PROMPT | Report how many lines in the listing below include the word "Choose". Write nothing besides the number.

GIVEN ENTRIES |
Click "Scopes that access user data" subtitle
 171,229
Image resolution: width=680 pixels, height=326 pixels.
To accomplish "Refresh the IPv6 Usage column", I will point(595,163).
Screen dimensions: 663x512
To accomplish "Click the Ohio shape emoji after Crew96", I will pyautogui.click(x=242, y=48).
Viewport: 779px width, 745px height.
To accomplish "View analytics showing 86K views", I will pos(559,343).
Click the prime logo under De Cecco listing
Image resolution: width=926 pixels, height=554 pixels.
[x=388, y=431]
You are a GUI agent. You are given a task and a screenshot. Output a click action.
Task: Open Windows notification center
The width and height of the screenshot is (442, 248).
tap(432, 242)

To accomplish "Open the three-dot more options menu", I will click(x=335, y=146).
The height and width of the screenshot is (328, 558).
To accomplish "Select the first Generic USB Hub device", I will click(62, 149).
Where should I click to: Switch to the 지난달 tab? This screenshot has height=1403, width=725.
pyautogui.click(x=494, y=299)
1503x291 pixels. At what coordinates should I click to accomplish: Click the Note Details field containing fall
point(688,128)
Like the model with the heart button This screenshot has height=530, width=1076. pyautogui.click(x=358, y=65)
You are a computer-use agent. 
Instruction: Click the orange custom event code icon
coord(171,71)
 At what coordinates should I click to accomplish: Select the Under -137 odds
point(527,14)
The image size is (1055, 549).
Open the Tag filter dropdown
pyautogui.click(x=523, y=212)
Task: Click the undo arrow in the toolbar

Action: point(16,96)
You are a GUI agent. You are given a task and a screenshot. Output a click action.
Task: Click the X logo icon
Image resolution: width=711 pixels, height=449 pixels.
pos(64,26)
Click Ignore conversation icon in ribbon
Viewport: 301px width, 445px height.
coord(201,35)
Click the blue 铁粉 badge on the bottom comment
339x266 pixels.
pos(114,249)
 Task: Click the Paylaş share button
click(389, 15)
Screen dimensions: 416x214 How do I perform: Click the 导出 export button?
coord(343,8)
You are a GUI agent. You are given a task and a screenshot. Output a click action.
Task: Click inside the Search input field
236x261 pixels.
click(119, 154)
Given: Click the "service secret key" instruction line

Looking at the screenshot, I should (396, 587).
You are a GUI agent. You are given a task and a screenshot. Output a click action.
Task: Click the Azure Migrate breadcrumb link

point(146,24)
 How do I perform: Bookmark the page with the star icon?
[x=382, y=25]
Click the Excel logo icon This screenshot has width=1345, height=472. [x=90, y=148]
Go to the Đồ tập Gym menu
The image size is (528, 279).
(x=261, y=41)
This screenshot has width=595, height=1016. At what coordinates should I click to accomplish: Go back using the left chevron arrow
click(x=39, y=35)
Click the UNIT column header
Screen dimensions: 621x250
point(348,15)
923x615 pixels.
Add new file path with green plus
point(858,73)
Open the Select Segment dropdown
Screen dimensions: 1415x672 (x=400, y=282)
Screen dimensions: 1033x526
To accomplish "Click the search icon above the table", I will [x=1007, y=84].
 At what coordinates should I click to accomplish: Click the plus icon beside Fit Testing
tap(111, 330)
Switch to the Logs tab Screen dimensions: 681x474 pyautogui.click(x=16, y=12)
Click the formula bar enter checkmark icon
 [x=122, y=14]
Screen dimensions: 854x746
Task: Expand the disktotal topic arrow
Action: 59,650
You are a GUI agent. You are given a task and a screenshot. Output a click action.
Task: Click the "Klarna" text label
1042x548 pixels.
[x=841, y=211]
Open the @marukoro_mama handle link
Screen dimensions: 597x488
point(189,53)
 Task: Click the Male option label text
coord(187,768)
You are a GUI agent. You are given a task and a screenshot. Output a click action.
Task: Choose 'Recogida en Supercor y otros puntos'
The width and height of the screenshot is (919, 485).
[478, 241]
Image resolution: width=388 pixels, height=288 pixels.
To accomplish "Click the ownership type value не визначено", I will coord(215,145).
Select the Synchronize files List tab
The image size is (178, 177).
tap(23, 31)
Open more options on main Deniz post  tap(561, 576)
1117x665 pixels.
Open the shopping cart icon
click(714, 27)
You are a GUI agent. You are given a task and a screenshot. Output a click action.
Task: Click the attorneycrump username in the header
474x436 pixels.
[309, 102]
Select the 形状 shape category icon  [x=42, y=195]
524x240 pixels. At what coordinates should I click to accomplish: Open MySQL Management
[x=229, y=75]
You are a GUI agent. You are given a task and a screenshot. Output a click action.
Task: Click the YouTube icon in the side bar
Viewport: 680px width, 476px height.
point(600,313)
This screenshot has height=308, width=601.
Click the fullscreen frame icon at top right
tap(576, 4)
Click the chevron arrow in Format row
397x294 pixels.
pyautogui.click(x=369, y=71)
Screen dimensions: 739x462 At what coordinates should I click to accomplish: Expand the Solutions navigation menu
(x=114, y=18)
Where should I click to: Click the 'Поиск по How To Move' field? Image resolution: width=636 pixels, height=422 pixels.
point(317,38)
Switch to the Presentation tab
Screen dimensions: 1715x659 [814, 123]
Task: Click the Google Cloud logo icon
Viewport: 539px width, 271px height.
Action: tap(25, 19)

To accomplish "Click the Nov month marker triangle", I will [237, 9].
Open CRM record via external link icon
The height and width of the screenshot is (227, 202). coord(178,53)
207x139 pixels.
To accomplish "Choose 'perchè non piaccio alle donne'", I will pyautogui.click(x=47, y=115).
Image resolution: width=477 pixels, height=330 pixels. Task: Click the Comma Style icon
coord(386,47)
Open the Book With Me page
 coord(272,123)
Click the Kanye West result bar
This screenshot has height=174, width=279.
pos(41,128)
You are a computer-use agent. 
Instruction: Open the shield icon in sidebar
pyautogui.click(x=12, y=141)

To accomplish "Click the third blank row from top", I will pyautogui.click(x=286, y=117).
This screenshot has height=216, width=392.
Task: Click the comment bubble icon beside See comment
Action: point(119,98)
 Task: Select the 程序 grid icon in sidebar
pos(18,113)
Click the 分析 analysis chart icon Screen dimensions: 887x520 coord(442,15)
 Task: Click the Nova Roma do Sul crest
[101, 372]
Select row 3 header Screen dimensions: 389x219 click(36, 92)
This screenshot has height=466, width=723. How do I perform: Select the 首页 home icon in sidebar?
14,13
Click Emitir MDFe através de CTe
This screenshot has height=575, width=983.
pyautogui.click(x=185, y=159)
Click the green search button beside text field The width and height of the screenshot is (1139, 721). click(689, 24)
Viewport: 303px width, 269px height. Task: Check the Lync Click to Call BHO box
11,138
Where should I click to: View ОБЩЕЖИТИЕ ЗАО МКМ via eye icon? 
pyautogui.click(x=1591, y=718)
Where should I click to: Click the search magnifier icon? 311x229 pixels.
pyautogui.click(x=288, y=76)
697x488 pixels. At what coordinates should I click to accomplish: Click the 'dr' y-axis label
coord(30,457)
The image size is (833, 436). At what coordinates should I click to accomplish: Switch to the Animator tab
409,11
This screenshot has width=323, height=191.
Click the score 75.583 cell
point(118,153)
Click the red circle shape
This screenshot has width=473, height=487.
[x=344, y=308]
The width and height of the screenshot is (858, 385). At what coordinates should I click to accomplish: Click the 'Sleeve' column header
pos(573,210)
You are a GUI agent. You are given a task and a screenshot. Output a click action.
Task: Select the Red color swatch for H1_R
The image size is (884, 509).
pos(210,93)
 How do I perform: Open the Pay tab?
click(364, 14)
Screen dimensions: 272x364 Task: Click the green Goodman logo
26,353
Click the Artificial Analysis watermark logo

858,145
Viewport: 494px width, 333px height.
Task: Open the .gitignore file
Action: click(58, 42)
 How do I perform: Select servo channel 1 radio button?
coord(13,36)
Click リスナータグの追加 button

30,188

RESULT OF THIS EXERCISE | 2